INSTRUCTIONS FOR THE TASK:
Switch "Pallet Security" to "Pallet Protection" wherever it occurs in the entries below, and write out all the lines again with nothing else changed.

DATA PROVIDED:
━━━━━━

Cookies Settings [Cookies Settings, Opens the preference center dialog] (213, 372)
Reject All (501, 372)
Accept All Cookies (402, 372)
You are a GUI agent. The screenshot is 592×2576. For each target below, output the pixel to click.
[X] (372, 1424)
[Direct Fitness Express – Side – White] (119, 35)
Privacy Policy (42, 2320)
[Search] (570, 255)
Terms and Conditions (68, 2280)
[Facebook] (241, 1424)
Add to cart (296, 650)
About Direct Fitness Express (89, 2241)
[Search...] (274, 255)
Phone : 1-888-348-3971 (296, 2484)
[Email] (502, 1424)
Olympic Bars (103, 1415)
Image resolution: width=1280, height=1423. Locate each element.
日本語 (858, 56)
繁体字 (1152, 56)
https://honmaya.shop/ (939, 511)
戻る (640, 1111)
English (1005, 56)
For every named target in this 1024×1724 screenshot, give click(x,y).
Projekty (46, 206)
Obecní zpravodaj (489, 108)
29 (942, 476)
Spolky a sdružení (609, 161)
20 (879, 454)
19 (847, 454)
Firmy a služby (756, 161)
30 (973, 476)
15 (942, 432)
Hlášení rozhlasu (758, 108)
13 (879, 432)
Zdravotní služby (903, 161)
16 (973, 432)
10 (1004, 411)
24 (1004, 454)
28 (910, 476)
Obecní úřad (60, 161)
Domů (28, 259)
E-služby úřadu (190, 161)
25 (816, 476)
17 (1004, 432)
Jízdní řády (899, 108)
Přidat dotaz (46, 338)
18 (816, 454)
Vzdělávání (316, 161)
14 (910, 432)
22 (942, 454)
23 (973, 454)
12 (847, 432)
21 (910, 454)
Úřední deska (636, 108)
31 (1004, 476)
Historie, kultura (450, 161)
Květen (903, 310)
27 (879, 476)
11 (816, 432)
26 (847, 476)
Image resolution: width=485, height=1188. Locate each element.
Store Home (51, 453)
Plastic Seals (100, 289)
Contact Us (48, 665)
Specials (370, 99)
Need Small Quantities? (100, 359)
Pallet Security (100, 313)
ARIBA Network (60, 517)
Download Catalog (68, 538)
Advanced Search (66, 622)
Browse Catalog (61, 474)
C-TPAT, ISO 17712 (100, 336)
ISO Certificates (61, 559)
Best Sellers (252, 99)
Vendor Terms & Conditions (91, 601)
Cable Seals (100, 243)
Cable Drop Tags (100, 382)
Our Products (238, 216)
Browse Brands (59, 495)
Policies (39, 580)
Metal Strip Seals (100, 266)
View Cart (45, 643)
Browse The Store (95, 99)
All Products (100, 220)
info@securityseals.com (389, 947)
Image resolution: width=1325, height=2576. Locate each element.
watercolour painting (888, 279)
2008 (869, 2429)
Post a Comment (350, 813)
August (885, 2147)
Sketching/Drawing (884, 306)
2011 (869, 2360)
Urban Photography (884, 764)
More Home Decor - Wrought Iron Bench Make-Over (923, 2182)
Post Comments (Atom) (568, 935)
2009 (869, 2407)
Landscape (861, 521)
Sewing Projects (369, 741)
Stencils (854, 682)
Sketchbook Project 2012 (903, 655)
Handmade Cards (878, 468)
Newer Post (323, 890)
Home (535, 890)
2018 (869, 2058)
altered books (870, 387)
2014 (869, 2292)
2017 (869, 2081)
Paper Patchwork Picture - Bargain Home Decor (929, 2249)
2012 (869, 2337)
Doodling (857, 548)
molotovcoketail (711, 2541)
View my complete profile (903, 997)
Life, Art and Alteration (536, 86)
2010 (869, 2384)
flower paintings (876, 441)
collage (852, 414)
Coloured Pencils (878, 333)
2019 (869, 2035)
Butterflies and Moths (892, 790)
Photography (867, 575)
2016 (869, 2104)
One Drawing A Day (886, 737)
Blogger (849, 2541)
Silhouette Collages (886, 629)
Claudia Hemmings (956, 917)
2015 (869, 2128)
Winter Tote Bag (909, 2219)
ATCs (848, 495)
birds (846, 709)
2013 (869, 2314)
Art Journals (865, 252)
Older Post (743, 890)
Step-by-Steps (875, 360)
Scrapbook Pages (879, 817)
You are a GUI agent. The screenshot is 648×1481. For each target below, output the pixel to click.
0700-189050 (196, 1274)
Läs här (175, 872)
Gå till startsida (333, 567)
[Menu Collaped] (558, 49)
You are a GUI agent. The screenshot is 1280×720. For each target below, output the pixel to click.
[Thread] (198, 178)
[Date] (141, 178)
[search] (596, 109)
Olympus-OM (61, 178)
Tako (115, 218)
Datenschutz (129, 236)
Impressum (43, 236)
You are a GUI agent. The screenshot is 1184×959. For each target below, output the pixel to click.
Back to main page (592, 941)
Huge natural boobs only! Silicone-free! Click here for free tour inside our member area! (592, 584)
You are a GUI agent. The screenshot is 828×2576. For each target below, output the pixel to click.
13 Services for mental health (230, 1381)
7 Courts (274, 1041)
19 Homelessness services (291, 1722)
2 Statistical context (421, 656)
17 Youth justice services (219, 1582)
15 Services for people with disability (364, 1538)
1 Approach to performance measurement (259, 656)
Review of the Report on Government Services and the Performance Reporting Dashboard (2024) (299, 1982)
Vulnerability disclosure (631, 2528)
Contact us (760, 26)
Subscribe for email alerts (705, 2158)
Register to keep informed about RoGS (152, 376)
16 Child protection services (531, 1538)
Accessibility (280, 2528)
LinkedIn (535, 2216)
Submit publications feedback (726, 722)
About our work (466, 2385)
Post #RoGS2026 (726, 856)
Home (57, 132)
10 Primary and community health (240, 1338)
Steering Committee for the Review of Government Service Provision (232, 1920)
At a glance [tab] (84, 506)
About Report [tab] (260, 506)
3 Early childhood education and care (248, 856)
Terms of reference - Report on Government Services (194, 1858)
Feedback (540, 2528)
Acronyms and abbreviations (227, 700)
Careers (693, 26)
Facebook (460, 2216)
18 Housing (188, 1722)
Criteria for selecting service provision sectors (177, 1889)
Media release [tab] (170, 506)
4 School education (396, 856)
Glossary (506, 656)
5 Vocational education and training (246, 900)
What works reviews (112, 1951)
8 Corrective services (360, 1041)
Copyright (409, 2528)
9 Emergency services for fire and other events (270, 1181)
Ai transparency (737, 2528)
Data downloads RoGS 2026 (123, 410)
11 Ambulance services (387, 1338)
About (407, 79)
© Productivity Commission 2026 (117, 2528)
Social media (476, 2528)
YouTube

━━━━━━

OUTPUT OF THE TASK:
Cookies Settings [Cookies Settings, Opens the preference center dialog] (213, 372)
Reject All (501, 372)
Accept All Cookies (402, 372)
You are a GUI agent. The screenshot is 592×2576. For each target below, output the pixel to click.
[X] (372, 1424)
[Direct Fitness Express – Side – White] (119, 35)
Privacy Policy (42, 2320)
[Search] (570, 255)
Terms and Conditions (68, 2280)
[Facebook] (241, 1424)
Add to cart (296, 650)
About Direct Fitness Express (89, 2241)
[Search...] (274, 255)
Phone : 1-888-348-3971 (296, 2484)
[Email] (502, 1424)
Olympic Bars (103, 1415)
Image resolution: width=1280, height=1423. Locate each element.
日本語 (858, 56)
繁体字 (1152, 56)
https://honmaya.shop/ (939, 511)
戻る (640, 1111)
English (1005, 56)
For every named target in this 1024×1724 screenshot, give click(x,y).
Projekty (46, 206)
Obecní zpravodaj (489, 108)
29 (942, 476)
Spolky a sdružení (609, 161)
20 (879, 454)
19 (847, 454)
Firmy a služby (756, 161)
30 (973, 476)
15 (942, 432)
Hlášení rozhlasu (758, 108)
13 (879, 432)
Zdravotní služby (903, 161)
16 (973, 432)
10 (1004, 411)
24 (1004, 454)
28 (910, 476)
Obecní úřad (60, 161)
Domů (28, 259)
E-služby úřadu (190, 161)
25 (816, 476)
17 (1004, 432)
Jízdní řády (899, 108)
Přidat dotaz (46, 338)
18 (816, 454)
Vzdělávání (316, 161)
14 (910, 432)
22 (942, 454)
23 (973, 454)
12 (847, 432)
21 (910, 454)
Úřední deska (636, 108)
31 (1004, 476)
Historie, kultura (450, 161)
Květen (903, 310)
27 (879, 476)
11 (816, 432)
26 (847, 476)
Image resolution: width=485, height=1188. Locate each element.
Store Home (51, 453)
Plastic Seals (100, 289)
Contact Us (48, 665)
Specials (370, 99)
Need Small Quantities? (100, 359)
Pallet Protection (100, 313)
ARIBA Network (60, 517)
Download Catalog (68, 538)
Advanced Search (66, 622)
Browse Catalog (61, 474)
C-TPAT, ISO 17712 (100, 336)
ISO Certificates (61, 559)
Best Sellers (252, 99)
Vendor Terms & Conditions (91, 601)
Cable Seals (100, 243)
Cable Drop Tags (100, 382)
Our Products (238, 216)
Browse Brands (59, 495)
Policies (39, 580)
Metal Strip Seals (100, 266)
View Cart (45, 643)
Browse The Store (95, 99)
All Products (100, 220)
info@securityseals.com (389, 947)
Image resolution: width=1325, height=2576. Locate each element.
watercolour painting (888, 279)
2008 (869, 2429)
Post a Comment (350, 813)
August (885, 2147)
Sketching/Drawing (884, 306)
2011 (869, 2360)
Urban Photography (884, 764)
More Home Decor - Wrought Iron Bench Make-Over (923, 2182)
Post Comments (Atom) (568, 935)
2009 (869, 2407)
Landscape (861, 521)
Sewing Projects (369, 741)
Stencils (854, 682)
Sketchbook Project 2012 (903, 655)
Handmade Cards (878, 468)
Newer Post (323, 890)
Home (535, 890)
2018 (869, 2058)
altered books (870, 387)
2014 (869, 2292)
2017 (869, 2081)
Paper Patchwork Picture - Bargain Home Decor (929, 2249)
2012 (869, 2337)
Doodling (857, 548)
molotovcoketail (711, 2541)
View my complete profile (903, 997)
Life, Art and Alteration (536, 86)
2010 (869, 2384)
flower paintings (876, 441)
collage (852, 414)
Coloured Pencils (878, 333)
2019 (869, 2035)
Butterflies and Moths (892, 790)
Photography (867, 575)
2016 (869, 2104)
One Drawing A Day (886, 737)
Blogger (849, 2541)
Silhouette Collages (886, 629)
Claudia Hemmings (956, 917)
2015 (869, 2128)
Winter Tote Bag (909, 2219)
ATCs (848, 495)
birds (846, 709)
2013 (869, 2314)
Art Journals (865, 252)
Older Post (743, 890)
Step-by-Steps (875, 360)
Scrapbook Pages (879, 817)
You are a GUI agent. The screenshot is 648×1481. For each target below, output the pixel to click.
0700-189050 (196, 1274)
Läs här (175, 872)
Gå till startsida (333, 567)
[Menu Collaped] (558, 49)
You are a GUI agent. The screenshot is 1280×720. For each target below, output the pixel to click.
[Thread] (198, 178)
[Date] (141, 178)
[search] (596, 109)
Olympus-OM (61, 178)
Tako (115, 218)
Datenschutz (129, 236)
Impressum (43, 236)
You are a GUI agent. The screenshot is 1184×959. For each target below, output the pixel to click.
Back to main page (592, 941)
Huge natural boobs only! Silicone-free! Click here for free tour inside our member area! (592, 584)
You are a GUI agent. The screenshot is 828×2576. For each target below, output the pixel to click.
13 Services for mental health (230, 1381)
7 Courts (274, 1041)
19 Homelessness services (291, 1722)
2 Statistical context (421, 656)
17 Youth justice services (219, 1582)
15 Services for people with disability (364, 1538)
1 Approach to performance measurement (259, 656)
Review of the Report on Government Services and the Performance Reporting Dashboard (2024) (299, 1982)
Vulnerability disclosure (631, 2528)
Contact us (760, 26)
Subscribe for email alerts (705, 2158)
Register to keep informed about RoGS (152, 376)
16 Child protection services (531, 1538)
Accessibility (280, 2528)
LinkedIn (535, 2216)
Submit publications feedback (726, 722)
About our work (466, 2385)
Post #RoGS2026 (726, 856)
Home (57, 132)
10 Primary and community health (240, 1338)
Steering Committee for the Review of Government Service Provision (232, 1920)
At a glance [tab] (84, 506)
About Report [tab] (260, 506)
3 Early childhood education and care (248, 856)
Terms of reference - Report on Government Services (194, 1858)
Feedback (540, 2528)
Acronyms and abbreviations (227, 700)
Careers (693, 26)
Facebook (460, 2216)
18 Housing (188, 1722)
Criteria for selecting service provision sectors (177, 1889)
Media release [tab] (170, 506)
4 School education (396, 856)
Glossary (506, 656)
5 Vocational education and training (246, 900)
What works reviews (112, 1951)
8 Corrective services (360, 1041)
Copyright (409, 2528)
9 Emergency services for fire and other events (270, 1181)
Ai transparency (737, 2528)
Data downloads RoGS 2026 (123, 410)
11 Ambulance services (387, 1338)
About (407, 79)
© Productivity Commission 2026 (117, 2528)
Social media (476, 2528)
YouTube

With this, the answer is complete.